Engine Updates this Week

  • Flax: Flax 1.11 released. The main update this week, 929 commits condensed in a new release for Flax Engine. There are two main improvements on the rendering side that enable new features in the engine: now you can create custom shading models (the post points to a cel-shading tutorial that gives a good insight in what is possible to do on Flax now), and use per-pixel masking via stencil buffer (which now enables mask decals, also pointed out in the post).

Flax toon shader screenshot

There's also a lot of improvements on debugging such as GPU profiling using Tracy, UX improvements on the graph editor, performance improvements in GPU particles, threading and asynchronous Scene loading, and many other things. The post is a good way to understand what Flax is about, since it briefly touches many engine features. Haven't used it myself yet, but general feeling that I could check online is that it's an interesting replacement of Unity, with some great additions (hot reloading C++ and C# scripts in the editor) and the obvious caveats (e.g. lack of good-ol' Unity Asset Store).

Flax decals screenshot

Unreal Engine october learning content screenshot

  • RPG Architect: October Wrap-Up. An important milestone for RPG Architect is the fact that all main milestones were reached for the upcoming 1.0, so there's some cool features to see in this post for those interested in "RPG Maker-like" game engines.

RPG Architect screenshot

  • Twine: 2.11.0 is here. Twine is the Interactive Fiction Engine darling. Not many new new features, but mostly good UX improvements in editing the flow of stories.
  • Phaser: PAC-MAN: Halloween 2025 Edition. Just a cool addition on the Phaser 3 portfolio, the latest Pacman Doodle that was available in Google's homepage was made using Phaser.

Fresh Batch of Links

  • Ghost of Yōtei – tech deep dive. Another missed post from the week before (looks like I need to update my RSS feeds). Tech "deep dive" is a bit of a misnomer because the article stay in the shallow waters of fancy animations and doesn't go in too deep into details, but it's still quite nice to see the kind of tech used in AAA custom engines.

Ghost of Yotei screenshot

  • Brief History of Random Numbers. A Rust crate README file sure is an unexpected place to find a good and well-written history of Random numbers and PCG algorithms, but alas.
  • Networking Architecture: CS2 vs CS:GO. A Reddit post sure is an unexpected place to find a Counter-Strike network protocol deep-dive with detailed explanations and infographics, but alas (it even has a Table of Contents). Grantly, the post was NOT made by a CS developer, so it should be read with some grain of salt even if the content was tested by the author.
  • 6502 emulator using coroutines. It's a Rust project but the motivation is agnostic of programming language: this is a 6502 microprocessor emulator (same microprocessor used in Atari 2600 and NES) using coroutines, with an interesting explanation of the emulation problems that tend to arise when emulating CPUs.
  • React Native Godot. Have you ever thought "I like Godot, but I'd love to use React Native components instead of Godot UI elements in my mobile game project"? Me neither, but to be fair only because I never thought this was even possible in the first place. Cool feat of engineering, not exactly sure on the possibility space this opens because I'm not a React Native dev myself.
  • Text rendering and effects using GPU-computed distances. Basic-to-intermediary graphics article about glyph rendering using distance fields. Cool animations (my main driver for graphic-related articles), and easy to follow explanations.
  • Dithering - Part 1. I've seen different dithering tutorials from time-to-time while making this newsletter, but this one has the best presentation by miles away. Really cool explanation with BEAUTIFUL animations.

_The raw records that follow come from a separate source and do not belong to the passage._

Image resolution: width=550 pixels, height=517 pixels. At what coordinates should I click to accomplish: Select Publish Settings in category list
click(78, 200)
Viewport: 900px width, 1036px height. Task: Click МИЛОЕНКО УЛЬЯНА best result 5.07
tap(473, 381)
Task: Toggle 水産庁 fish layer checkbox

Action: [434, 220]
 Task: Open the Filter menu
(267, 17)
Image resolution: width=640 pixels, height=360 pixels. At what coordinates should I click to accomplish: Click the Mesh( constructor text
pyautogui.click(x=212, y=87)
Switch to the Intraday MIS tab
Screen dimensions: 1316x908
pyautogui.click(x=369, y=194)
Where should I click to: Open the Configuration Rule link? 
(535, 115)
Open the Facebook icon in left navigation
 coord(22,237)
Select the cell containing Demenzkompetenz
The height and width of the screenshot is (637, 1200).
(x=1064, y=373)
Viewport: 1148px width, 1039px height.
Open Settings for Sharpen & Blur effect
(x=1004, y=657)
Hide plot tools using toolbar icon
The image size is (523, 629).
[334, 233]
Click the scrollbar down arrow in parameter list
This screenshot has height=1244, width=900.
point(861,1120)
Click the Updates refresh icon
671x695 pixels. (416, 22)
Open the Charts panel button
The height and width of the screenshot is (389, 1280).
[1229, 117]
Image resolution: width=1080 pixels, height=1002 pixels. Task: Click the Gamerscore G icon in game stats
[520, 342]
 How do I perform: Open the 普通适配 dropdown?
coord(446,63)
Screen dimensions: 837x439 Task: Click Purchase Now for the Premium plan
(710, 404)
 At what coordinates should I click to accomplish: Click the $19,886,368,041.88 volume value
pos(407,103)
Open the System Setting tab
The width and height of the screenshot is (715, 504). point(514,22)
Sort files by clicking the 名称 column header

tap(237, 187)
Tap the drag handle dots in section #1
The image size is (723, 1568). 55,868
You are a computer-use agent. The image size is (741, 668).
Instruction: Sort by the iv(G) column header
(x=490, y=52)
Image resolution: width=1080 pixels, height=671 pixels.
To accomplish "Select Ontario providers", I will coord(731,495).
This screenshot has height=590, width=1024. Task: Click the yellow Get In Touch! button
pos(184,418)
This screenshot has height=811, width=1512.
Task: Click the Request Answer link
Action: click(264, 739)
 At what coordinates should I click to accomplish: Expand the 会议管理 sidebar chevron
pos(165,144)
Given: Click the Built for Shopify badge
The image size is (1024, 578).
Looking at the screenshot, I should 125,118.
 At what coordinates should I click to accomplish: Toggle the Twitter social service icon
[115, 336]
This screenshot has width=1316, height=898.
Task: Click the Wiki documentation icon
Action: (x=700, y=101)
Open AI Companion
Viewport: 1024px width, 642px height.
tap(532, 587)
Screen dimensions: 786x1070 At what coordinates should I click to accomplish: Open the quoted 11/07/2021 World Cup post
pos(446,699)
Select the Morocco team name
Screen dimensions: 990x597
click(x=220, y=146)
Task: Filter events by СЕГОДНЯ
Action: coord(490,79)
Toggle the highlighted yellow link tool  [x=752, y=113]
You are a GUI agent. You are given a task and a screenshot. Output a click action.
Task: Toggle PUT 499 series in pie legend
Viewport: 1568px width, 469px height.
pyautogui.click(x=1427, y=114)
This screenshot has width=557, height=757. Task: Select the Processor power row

Dithering tutorial part 1 screenshot

  • Study Game Engines list. In one of my articles deep dive, I ended up in this list of many Game Engines and Game Engine-related tech. It's literally just a huge list that I barely explored myself made by Dmitry Kolesnikovich (whom I don't know), but the content has some interesting stuff that I may be able to cover on the next newsletters, so I might as well share the list here.

Missed something?

If you have any suggestions, send me feedback at my Mastodon or Bluesky account, or send me an email at henriquelalves@enginesdatabase.com! And if you want to add a new game engine to the website, consider suggesting a new Game Engine.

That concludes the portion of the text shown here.